Dec.20.2004

Japanese Bankers Association

JBA Agreement concerning Information Provision to Housing Loan Borrowers on Variable Interest Rate Risks

With the increasing diversity of bank housing loan products, there is growing need to provide consumers with appropriate information and explanation about the risks involved as a means to protect borrowers and develop sound housing loan markets. Particularly in today's low interest rate environment, where interest in housing loans with variable rates tends to be heightening, it is important that borrowers be fully informed of the risks of these rates and that their future repayment sum will increase if there should be rate hikes.

Recognizing this need, JBA through the Board of Directors Meeting held on December 21 made the following agreement concerning information provision to housing loan borrowers on variable interest rate risks.

Banks must fully explain to borrowers about risks involved in housing loans with variable interest rates, and housing loans with fixed interest rates for a restricted period, so that borrowers may understand them correctly.

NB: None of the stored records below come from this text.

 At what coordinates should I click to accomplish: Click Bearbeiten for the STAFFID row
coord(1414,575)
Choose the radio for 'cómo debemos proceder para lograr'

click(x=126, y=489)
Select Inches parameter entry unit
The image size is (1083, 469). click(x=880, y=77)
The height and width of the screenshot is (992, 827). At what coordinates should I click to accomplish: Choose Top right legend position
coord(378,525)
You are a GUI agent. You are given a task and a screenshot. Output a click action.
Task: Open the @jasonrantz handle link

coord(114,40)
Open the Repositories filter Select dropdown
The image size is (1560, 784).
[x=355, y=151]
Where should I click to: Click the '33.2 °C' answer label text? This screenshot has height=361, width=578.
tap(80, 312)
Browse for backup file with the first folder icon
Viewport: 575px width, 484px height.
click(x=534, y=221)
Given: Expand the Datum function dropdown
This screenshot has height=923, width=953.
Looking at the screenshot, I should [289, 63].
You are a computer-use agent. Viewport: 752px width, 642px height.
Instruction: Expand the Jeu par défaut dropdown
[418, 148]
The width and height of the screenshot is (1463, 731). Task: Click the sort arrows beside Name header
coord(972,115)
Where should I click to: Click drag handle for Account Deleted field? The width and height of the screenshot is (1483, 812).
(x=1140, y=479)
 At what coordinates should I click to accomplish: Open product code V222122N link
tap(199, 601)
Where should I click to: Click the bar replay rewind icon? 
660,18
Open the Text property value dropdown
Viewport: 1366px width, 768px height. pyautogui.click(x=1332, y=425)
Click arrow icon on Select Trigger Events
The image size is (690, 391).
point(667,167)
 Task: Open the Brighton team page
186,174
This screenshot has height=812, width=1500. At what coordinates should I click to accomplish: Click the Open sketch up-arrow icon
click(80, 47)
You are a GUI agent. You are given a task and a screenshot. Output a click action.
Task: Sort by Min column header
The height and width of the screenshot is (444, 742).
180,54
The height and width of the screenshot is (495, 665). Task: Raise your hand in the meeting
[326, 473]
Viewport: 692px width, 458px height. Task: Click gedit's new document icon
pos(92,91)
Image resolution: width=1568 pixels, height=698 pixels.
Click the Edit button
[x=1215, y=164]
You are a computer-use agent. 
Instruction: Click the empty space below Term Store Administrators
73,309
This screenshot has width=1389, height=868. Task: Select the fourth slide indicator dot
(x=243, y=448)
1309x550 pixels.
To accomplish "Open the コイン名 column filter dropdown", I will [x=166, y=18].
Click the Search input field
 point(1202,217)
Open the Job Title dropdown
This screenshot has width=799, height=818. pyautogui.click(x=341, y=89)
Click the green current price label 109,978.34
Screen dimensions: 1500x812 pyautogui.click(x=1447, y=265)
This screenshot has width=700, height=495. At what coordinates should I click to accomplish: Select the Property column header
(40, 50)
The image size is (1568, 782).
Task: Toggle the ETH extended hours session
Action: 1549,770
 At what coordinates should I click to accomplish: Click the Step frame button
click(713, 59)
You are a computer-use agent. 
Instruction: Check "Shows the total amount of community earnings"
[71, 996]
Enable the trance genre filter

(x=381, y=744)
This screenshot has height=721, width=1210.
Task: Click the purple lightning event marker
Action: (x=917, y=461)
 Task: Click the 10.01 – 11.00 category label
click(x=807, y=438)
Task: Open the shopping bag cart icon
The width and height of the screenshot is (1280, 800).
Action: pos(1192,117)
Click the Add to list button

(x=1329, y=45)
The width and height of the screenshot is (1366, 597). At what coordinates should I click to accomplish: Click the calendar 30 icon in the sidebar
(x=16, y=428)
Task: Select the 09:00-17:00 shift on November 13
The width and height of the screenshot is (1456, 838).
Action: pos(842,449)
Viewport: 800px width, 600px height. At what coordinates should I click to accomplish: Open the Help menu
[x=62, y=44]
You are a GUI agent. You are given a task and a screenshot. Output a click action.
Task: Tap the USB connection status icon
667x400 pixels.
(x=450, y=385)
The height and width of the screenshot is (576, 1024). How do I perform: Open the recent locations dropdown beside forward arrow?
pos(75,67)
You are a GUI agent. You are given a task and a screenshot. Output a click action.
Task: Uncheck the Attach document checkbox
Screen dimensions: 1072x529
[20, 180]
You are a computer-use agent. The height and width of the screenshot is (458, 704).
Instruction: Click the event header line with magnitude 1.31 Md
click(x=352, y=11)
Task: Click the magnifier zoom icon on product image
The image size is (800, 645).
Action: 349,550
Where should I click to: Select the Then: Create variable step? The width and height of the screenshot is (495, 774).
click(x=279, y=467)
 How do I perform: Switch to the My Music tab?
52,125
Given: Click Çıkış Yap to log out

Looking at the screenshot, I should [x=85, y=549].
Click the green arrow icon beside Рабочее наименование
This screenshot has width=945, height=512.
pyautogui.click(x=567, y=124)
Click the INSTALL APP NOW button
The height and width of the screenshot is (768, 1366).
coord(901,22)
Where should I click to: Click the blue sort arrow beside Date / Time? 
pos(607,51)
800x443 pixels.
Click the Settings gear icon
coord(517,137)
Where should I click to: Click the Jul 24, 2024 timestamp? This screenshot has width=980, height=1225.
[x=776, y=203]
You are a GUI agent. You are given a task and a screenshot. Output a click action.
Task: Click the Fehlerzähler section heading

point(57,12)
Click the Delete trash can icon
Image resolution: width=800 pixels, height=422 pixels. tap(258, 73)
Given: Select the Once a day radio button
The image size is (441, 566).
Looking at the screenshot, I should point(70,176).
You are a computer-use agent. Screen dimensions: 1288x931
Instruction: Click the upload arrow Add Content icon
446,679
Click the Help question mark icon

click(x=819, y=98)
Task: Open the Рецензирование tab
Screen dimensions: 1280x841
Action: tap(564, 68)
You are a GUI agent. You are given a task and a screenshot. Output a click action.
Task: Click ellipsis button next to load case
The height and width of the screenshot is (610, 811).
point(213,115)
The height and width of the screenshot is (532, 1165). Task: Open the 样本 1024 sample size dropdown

At least the following items must be, in principle, clarified in writing by the time of the loan contract being concluded.

1. Housing loans with variable interest rates
(1) The benchmark interest rate on which loan interest rate depends and the size of loan interest rate changes accompanying changes in the benchmark interest rate.
(2) The timing of reviewing the benchmark interest rate and time for applying an ensuing revised loan interest rate
(3) Rules concerning changing repayment amounts (in the case of reviewing repayment amounts periodically, the relationship with the review of interest rates, details of principal amount and interest, and possible increase in final repayment amount in an economy with rising interest rates)
(4) Means to inform borrowers of the change of interest rate and repayment amount as described in the above (2) and (3)
(5) Measures to prevent borrowers from mistakenly believing that the initial low interest rate environment will last for the entire period (explaining possible rise in interest rates by showing past interest rate fluctuations)
(6) Trial calculation of repayment amounts for a different interest rate than the initial one, to indicate borrower's estimated repayment amounts when the loan's initial interest rate is raised.
(7) Fees (fees chargeable at the time of the loan contract being concluded, fee for advanced repayment, fee for rescheduling, delinquency charges)
(8) Staff contact at the bank for borrowers

2. Housing loans with fixed interest rates for a restricted period
(1) Characteristics of this type of loan (interest rate and repayment amount remain unchanged through the period where the fixed interest rate is employed; borrowers cannot change to other loans with different types of interest rates during the fixed interest rate period)
(2) Procedures for selecting this type of loan (necessary documents, selectable time)
(3) Time for determining the applicable fixed interest rate
(4) Rule for interest rate changes after the fixed interest rate period terminates, rule for changing the repayment amount (possible increase in repayment amount if applicable interest rate goes up after the fixed interest rate period terminates, characteristics of variable interest loans as described in the above 1. when variable interest rate begins being applied)
(5) Procedural matters when the fixed interest rate period terminates (procedures for both when customers opt for and don't opt for the same type of partly-fixed-interest-rate-loan)
(6) Fees (in addition to the above 1. (7), fees and other necessary charges accompanying advance repayment during the fixed interest rate period, fees for opting for a fixed interest rate again when the fixed interest rate period terminates, etc.)